We focus on a key question: Does maintaining hybridity help or hinder Parliament in fulfilling its core functions of representation and accountability? For us, hybridity can clearly help Parliament fulfill these two functions. What is crucial is its design.
If designed well, hybridity is a relatively straightforward fix for several systemic barriers in Canadian politics. It's not a panacea, but it undeniably could help. Given this, for us, the bar to reject adopting a permanent hybrid option in Parliament is very high.
We highlight two considerations—how a hybrid option helps facilitate representation and accountability, and then, results from research Dr. Rayment is working on about support among members of Parliament for hybrid proceedings.
On that first core function of representation, there's no question that continuing with a hybrid option improves Parliament's ability to operate as a representative institution. Hybridity improves this both in terms of who gets elected to Parliament and in terms of who is able to participate in parliamentary debate.
Allowing MPs the option to participate in remote proceedings when they need to has the potential to shift who considers running for and serving in public office, notably with regard to Canadians with caregiving and other constraints. Folks with parenting responsibilities and elder care responsibilities and people with illnesses or disabilities might look at the prospect of a regular commute to Ottawa and think, “Absolutely not; I can't swing that”, and so they would self-select out of elected office. We know from decades of research that it is disproportionately women who are systematically selecting out.
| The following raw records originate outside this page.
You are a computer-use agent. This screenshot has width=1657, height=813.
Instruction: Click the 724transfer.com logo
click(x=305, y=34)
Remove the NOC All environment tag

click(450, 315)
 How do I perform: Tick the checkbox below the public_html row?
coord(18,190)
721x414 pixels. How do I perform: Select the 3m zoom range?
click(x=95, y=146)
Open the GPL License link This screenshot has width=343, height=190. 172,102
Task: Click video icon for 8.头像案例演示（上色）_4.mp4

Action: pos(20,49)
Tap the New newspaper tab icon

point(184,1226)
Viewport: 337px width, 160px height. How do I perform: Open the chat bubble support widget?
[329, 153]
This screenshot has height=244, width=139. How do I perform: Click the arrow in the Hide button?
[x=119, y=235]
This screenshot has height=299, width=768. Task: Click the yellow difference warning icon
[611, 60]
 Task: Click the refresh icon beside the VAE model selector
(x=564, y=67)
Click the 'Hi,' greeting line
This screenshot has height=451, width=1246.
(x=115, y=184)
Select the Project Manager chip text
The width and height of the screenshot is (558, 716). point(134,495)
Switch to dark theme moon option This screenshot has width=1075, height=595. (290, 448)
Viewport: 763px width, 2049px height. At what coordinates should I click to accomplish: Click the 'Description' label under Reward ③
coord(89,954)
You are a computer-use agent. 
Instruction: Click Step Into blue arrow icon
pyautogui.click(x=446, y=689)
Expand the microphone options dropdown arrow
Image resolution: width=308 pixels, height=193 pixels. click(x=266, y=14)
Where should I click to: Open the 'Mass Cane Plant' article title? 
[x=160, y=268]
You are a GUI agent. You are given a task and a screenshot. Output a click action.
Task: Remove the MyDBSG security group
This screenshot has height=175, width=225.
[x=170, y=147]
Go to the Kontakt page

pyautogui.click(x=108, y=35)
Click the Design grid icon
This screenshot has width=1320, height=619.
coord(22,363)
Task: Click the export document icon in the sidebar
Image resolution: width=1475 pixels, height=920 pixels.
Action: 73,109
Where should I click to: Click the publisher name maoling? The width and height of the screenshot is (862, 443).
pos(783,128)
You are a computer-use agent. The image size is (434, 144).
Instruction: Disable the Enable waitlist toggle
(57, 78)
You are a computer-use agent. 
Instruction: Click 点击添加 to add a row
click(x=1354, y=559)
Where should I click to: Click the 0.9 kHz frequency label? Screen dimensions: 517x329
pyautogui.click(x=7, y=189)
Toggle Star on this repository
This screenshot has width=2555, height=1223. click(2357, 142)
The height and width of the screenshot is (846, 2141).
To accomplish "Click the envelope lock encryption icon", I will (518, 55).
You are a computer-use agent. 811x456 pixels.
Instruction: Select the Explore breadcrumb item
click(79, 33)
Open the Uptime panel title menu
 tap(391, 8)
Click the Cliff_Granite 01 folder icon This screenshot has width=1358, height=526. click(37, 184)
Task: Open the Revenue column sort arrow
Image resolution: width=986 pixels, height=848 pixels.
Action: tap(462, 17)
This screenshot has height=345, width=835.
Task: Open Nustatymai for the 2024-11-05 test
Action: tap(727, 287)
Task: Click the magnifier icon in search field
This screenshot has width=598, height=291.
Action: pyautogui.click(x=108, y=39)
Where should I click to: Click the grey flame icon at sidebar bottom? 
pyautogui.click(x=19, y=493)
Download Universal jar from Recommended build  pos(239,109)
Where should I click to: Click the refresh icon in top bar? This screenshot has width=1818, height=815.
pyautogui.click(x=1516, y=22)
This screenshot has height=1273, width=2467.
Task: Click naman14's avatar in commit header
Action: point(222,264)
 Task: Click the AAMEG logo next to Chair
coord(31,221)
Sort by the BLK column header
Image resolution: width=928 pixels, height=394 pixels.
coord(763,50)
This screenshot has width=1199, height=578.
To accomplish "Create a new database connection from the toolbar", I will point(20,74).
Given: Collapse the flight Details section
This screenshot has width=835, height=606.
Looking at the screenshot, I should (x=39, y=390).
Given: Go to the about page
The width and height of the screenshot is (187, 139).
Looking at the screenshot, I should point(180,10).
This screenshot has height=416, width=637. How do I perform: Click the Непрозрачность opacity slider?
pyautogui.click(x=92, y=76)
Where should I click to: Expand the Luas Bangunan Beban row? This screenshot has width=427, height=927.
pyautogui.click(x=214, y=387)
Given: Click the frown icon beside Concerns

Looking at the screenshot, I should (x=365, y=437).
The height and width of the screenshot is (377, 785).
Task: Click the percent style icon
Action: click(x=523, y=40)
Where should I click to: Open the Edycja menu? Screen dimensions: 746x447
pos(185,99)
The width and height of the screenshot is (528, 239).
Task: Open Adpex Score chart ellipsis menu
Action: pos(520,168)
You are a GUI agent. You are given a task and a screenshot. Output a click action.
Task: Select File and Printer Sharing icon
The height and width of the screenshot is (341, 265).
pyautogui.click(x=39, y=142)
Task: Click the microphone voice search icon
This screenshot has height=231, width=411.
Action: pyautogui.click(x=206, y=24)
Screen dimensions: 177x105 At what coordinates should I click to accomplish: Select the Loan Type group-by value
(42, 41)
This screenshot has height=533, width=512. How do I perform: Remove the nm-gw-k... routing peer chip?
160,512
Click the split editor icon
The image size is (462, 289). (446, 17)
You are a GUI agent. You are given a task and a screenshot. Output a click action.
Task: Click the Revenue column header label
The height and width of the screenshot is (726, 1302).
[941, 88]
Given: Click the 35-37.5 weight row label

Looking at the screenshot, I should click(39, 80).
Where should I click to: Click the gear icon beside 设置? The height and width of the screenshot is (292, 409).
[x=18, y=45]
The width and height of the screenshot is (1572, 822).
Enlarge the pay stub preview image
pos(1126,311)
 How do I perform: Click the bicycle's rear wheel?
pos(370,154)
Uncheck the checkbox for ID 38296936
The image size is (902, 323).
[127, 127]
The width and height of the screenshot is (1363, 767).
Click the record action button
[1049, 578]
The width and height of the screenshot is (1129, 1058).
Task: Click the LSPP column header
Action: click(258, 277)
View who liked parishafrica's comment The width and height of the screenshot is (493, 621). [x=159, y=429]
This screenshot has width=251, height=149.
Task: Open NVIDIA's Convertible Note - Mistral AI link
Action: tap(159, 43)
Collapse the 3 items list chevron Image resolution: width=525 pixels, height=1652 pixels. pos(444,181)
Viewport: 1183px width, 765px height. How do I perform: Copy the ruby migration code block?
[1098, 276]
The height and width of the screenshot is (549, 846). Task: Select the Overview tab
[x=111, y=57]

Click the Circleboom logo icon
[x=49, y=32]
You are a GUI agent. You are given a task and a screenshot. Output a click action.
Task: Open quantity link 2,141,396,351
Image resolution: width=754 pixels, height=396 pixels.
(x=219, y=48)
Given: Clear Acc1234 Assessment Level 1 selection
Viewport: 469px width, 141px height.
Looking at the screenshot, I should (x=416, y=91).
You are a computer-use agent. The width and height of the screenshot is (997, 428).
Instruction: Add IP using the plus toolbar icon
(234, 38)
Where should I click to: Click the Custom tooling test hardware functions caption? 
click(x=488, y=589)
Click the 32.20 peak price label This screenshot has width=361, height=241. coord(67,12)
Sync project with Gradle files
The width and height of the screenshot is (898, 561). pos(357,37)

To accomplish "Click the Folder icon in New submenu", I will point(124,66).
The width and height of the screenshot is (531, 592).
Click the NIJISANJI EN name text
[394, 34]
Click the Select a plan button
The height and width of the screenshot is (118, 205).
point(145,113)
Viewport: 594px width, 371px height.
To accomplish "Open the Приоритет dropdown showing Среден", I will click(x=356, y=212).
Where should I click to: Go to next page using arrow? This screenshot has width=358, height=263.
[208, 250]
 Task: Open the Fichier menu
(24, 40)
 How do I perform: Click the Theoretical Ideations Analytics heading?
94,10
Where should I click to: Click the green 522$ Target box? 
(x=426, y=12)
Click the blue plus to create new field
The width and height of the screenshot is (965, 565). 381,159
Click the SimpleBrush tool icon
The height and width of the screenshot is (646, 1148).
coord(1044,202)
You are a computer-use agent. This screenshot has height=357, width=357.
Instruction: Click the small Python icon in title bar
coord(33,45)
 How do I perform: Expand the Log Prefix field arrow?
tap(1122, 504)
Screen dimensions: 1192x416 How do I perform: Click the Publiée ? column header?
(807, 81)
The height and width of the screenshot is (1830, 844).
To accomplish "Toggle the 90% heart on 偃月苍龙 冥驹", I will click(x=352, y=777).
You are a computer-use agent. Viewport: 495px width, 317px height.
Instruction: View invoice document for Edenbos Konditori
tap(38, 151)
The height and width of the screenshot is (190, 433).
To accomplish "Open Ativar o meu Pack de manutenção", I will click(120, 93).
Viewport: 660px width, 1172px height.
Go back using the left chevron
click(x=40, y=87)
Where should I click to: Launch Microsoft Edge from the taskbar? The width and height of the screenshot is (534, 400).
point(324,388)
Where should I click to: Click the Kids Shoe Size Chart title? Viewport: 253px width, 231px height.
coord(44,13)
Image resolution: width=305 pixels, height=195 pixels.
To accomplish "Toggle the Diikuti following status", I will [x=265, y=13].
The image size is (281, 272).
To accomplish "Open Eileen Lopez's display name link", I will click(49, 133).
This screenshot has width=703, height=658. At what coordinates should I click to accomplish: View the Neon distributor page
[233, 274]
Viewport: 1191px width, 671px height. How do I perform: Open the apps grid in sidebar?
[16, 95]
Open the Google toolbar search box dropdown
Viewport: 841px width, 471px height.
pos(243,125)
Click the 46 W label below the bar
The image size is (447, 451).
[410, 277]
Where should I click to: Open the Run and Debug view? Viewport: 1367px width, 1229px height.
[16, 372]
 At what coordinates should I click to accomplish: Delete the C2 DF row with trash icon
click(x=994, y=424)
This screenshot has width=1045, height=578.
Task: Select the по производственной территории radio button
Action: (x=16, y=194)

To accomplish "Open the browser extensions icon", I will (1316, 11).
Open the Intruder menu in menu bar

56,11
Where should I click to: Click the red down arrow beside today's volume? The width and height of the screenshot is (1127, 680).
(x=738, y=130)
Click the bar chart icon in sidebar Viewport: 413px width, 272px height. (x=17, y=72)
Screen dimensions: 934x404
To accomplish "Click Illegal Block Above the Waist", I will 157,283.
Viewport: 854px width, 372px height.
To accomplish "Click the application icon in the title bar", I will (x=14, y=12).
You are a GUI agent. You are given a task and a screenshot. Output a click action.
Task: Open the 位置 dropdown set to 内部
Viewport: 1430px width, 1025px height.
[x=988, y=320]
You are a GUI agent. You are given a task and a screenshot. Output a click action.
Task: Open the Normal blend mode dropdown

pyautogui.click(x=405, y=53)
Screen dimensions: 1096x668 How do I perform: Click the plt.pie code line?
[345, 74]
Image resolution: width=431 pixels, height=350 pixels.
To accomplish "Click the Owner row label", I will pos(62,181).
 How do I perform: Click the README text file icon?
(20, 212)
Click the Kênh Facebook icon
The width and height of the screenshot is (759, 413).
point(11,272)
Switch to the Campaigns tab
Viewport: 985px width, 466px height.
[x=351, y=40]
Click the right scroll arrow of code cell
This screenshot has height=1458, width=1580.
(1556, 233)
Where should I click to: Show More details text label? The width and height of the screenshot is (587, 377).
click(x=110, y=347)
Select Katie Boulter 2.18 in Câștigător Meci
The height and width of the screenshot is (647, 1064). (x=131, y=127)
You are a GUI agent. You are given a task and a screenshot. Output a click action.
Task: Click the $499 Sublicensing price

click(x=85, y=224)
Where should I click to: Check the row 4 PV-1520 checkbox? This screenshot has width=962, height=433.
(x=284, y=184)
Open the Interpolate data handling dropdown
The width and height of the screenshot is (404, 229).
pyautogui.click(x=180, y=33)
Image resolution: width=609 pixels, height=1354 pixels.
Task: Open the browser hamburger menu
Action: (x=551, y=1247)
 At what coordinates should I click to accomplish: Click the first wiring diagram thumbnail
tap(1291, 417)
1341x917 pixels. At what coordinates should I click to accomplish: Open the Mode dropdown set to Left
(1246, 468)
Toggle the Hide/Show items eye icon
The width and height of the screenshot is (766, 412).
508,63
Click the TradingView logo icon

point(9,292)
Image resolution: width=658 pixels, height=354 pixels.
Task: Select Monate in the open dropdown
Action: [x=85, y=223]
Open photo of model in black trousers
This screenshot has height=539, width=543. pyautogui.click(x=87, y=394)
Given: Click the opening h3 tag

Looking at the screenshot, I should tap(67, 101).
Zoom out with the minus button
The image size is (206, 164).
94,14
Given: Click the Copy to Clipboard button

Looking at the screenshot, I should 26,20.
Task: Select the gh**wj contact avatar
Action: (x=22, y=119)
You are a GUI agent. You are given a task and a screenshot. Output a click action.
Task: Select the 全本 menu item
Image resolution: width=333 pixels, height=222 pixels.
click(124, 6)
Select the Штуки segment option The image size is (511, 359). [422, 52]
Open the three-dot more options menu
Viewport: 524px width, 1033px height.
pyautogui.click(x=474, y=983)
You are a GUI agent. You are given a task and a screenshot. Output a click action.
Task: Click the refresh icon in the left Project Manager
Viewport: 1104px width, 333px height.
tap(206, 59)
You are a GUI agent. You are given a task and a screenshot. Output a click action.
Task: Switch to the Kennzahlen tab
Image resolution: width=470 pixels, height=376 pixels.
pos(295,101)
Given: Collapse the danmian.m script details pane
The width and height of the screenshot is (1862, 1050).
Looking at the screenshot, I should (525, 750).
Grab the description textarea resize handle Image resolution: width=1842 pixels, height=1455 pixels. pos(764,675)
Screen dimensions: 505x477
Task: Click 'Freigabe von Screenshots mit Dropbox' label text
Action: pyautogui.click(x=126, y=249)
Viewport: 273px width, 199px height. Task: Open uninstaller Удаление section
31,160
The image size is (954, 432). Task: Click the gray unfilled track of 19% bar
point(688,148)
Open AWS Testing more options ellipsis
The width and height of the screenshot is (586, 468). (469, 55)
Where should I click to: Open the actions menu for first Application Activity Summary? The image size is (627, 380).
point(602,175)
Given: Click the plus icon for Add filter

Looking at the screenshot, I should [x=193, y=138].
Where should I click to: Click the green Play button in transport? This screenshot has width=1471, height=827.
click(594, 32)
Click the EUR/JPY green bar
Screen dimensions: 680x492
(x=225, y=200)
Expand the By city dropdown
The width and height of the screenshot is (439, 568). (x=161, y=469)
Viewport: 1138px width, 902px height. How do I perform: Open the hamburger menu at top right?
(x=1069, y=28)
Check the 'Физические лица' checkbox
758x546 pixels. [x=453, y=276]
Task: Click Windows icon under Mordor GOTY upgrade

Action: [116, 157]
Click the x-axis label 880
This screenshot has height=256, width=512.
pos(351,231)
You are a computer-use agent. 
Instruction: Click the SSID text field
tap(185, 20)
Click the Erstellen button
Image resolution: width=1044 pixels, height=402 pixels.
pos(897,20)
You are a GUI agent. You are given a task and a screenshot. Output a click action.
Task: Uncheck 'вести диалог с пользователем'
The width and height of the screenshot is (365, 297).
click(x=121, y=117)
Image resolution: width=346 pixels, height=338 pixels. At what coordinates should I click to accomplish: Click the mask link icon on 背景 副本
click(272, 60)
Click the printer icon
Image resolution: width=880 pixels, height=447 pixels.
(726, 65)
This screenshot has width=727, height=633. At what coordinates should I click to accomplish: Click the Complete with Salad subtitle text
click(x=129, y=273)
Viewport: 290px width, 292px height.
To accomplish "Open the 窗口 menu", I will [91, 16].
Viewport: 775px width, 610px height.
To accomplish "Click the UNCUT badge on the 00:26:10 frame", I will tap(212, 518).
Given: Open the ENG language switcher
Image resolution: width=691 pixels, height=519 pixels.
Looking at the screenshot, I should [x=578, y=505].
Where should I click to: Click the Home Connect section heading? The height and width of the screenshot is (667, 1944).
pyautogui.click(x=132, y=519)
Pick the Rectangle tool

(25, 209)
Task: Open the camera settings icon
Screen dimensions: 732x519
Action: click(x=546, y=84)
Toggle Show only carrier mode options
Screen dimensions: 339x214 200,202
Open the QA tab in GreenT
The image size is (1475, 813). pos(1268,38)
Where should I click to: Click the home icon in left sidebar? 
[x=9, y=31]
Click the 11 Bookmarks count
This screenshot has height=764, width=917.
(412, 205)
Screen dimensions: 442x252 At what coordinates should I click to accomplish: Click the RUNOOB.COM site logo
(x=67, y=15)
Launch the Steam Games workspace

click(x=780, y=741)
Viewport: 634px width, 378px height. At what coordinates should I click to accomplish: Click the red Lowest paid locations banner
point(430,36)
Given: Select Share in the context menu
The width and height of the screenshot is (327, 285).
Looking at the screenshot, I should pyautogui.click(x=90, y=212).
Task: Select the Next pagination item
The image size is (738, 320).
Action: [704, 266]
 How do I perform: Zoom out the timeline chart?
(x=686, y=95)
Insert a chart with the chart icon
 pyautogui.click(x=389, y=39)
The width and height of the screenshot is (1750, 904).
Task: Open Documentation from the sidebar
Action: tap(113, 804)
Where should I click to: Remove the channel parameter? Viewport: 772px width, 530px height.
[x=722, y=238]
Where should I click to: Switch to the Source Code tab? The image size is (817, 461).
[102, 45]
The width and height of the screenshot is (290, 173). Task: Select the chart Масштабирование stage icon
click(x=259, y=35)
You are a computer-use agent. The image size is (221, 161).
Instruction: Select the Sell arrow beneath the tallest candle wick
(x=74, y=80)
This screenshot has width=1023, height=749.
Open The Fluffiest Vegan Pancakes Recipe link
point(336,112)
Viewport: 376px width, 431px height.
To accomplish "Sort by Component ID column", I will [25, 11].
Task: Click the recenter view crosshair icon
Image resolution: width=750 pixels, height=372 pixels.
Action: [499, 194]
When it comes to parliamentary debate, providing the option to participate remotely ensures that the voices of members of Parliament voices are heard and that their constituents can be represented even when the MP is unable to be physically present in Ottawa due to illness, caregiving responsibilities or whatever else might arise.
Hybridity will not remove all of the systemic barriers that women, indigenous people, racialized people and people with disabilities face with respect to a career in elected public office, but providing the option sends an important signal about who Parliament is designed for and who is welcome within the institution.
With regard to accountability, what we mean when we speak of it is parliamentarians' ability to learn, follow up on, scrutinize and accept or reject what the government is doing. For us, hybrid and remote proceedings could improve accountability in Parliament for reasons similar to the reasons that it improves representation: Hybridity ensures more MPs can participate in the processes Parliament uses to hold government to account.
The key question is design, not mode. While it is not a panacea, we see great potential for hybrid proceedings to be designed in a way to enhance Parliament's accountability functions.